EXCERPT »

Xander Steenbrugge: Generative Modelling space on fire! After Google's #BigGan and Nvidia's #StyleGAN we now finally have autoencoder based models that generate samples of equal/better? quality! The sample diversity is especially striking given that mode collapse has always been an issue for GANs.

Kyle McDonald: VAE-style networks have surpassed the quality of BigGAN and StyleGAN. i always knew they had it in them 🎉

Max Jaderberg: Insanely good samples from the latest incarnation of the VQVAE generative model

François Fleuret: Beside the quantitative evidences that they are more robust to mode collapse than GANs, their roots in "classical" density estimation make VAE more promising as a generic tool. We have "good enough classifiers" since 2015, maybe are we also good for density models...

Danilo J. Rezende: Great results on generative modelling from @catamorphist, @avdnoord and @OriolVinyalsML !

AVAILABLE DATA »
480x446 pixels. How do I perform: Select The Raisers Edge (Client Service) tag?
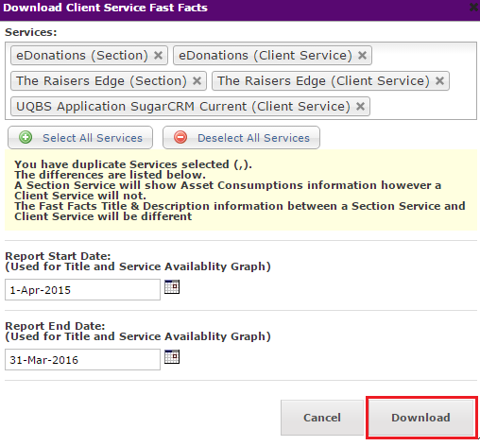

EXERCISE AIM »
Rewrite the posts about generative models from "Kyle McDonald: VAE-style" to "for density models...", replacing "mode collapse" with "sample repetition" each time it appears.

EXERCISE ANSWER »
Kyle McDonald: VAE-style networks have surpassed the quality of BigGAN and StyleGAN. i always knew they had it in them 🎉

Max Jaderberg: Insanely good samples from the latest incarnation of the VQVAE generative model

François Fleuret: Beside the quantitative evidences that they are more robust to sample repetition than GANs, their roots in "classical" density estimation make VAE more promising as a generic tool. We have "good enough classifiers" since 2015, maybe are we also good for density models...